======== Reading text ========

The 96th Test Group was a United States Air Force unit, based at Holloman Air Force Base, New Mexico. It was a Geographically Separate Unit (GSU), assigned to the 96th Test Wing, Eglin Air Force Base, Florida.

The Test Group's function was to operate test facilities for high speed sled track testing, navigation and guidance system testing, radar signature measurements, weapon systems flight testing, and Air Force liaison for all AF programs tested at White Sands Missile Range (WSMR).

The group consisted of 90 authorized military, 239 authorized civilians, and 161 authorized contractor personnel with two-thirds of these being scientists, engineers, and technicians.

It was established as a replacement for the 46th Test Group, which was inactivated. It assumed personnel and equipment of the 46th Test Group. On 1 December 2016 its mission, personnel, and assets appear to have been absorbed by the 704th Test Group.

==Units==
- 586th Flight Test Squadron
 Provided deployable operational support for test aircraft operating from Holloman AFB. The squadron flight tests guidance systems, laser systems, air-to-air/air-to-ground systems, long-range and standoff weapons, live warheads, and provides target and photo/safety chase. It operates four highly modified T-38C and one C-12J aircraft equipped to support a wide variety of flight test operations.

========

Work order 1 — Retype the section of the 96th Test Group text that begins with the words containing "The Test Group's" and ends with "704th Test Group.".
Work order 2 — According to the 96th Test Group text, how many authorized civilians did the group have?

======== Data ========

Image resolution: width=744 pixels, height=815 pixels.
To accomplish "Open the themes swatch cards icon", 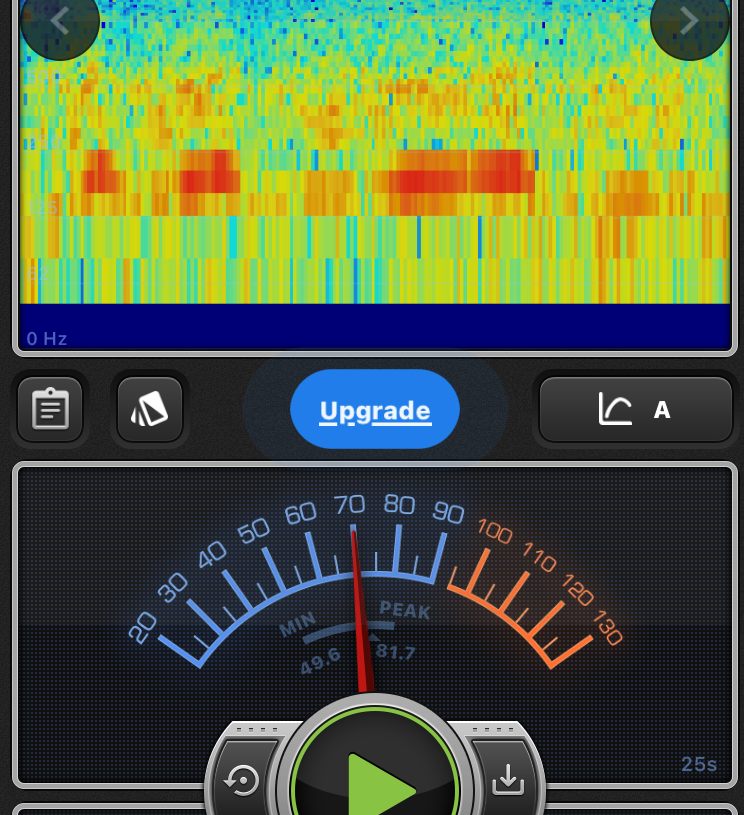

========
======== Data ========

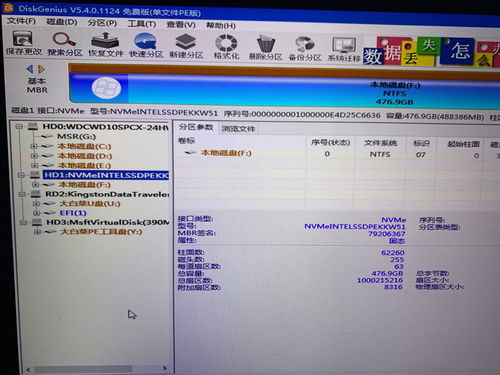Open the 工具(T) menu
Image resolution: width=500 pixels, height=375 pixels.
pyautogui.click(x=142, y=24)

========

Exercise result 1 —
The Test Group's function was to operate test facilities for high speed sled track testing, navigation and guidance system testing, radar signature measurements, weapon systems flight testing, and Air Force liaison for all AF programs tested at White Sands Missile Range (WSMR).

The group consisted of 90 authorized military, 239 authorized civilians, and 161 authorized contractor personnel with two-thirds of these being scientists, engineers, and technicians.

It was established as a replacement for the 46th Test Group, which was inactivated. It assumed personnel and equipment of the 46th Test Group. On 1 December 2016 its mission, personnel, and assets appear to have been absorbed by the 704th Test Group.

Exercise result 2 — 239